26/03/2022
Death is often the great unmentionable but it is one of two certainties in life.
It is with us all every single day, and in recent weeks – and in horrendous circumstances – it is there on our television screens daily too as a consequence of Russia’s invasion of Ukraine.
Death cannot be beaten or cheated, it is a racing certainty of life and yet the thought of it often turns our stomachs and for the vast majority ‘doesn’t bear thinking about’.
For advisers however, it at the very least, has to be addressed and even more so for advisers with later life clients – not necessarily because they are more likely to die sooner, but because the consequences of them doing so are perhaps more far-reaching than for others.
Take Wills for example. According to Canada Life, 31 million UK adults don’t have a will in place and while that number grows smaller the older people get, the thought of being an older homeowner who doesn’t have their affairs in order should be an uncomfortable one.
The feedback I get from later life advisers is that they will often raise such matters with clients although as one adviser recently told me, the client “will very rarely do anything about it. They see the sense but it’s difficult for them.”
Lasting Power of Attorneys
A Lasting Power of Attorney (LPA) is another key area that needs to be addressed.

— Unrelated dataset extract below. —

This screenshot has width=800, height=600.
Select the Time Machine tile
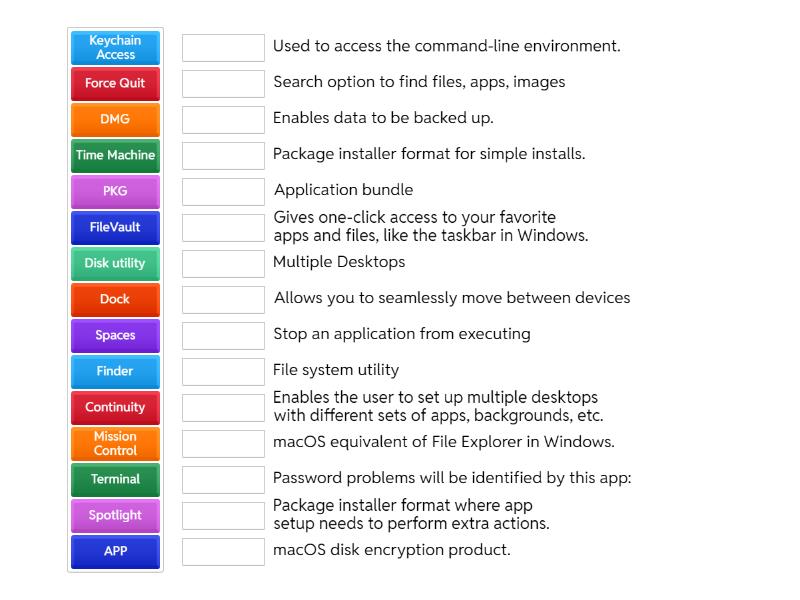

I’ve often thought that LPAs should be mandatory with equity release products, especially in a sector dominated by drawdown where if a customer isn’t able to make decisions for themselves – for whatever reason – but doesn’t have an LPA in place, it means they can’t access the money that is rightfully theirs.
In that sense, LPAs which ensure those instructed are able to make these important decisions, seems like an obvious element to incorporate into the provision of advice, because while people clearly won’t think that anything untoward can happen to them, it does. It happens to people every single day.
The point however is really not to shy away from the conversation.
Of course, few people will want to talk about their own death, or potential catastrophic ill-health and losing mental capacity.
But you cannot get past the reality of life and how it moves on and eventually ends.
It’s far better to be in the best possible position, to deal with all manner of life events and death, rather than potentially leaving both you and your families in a terrible position, should the worst happen sooner than expected.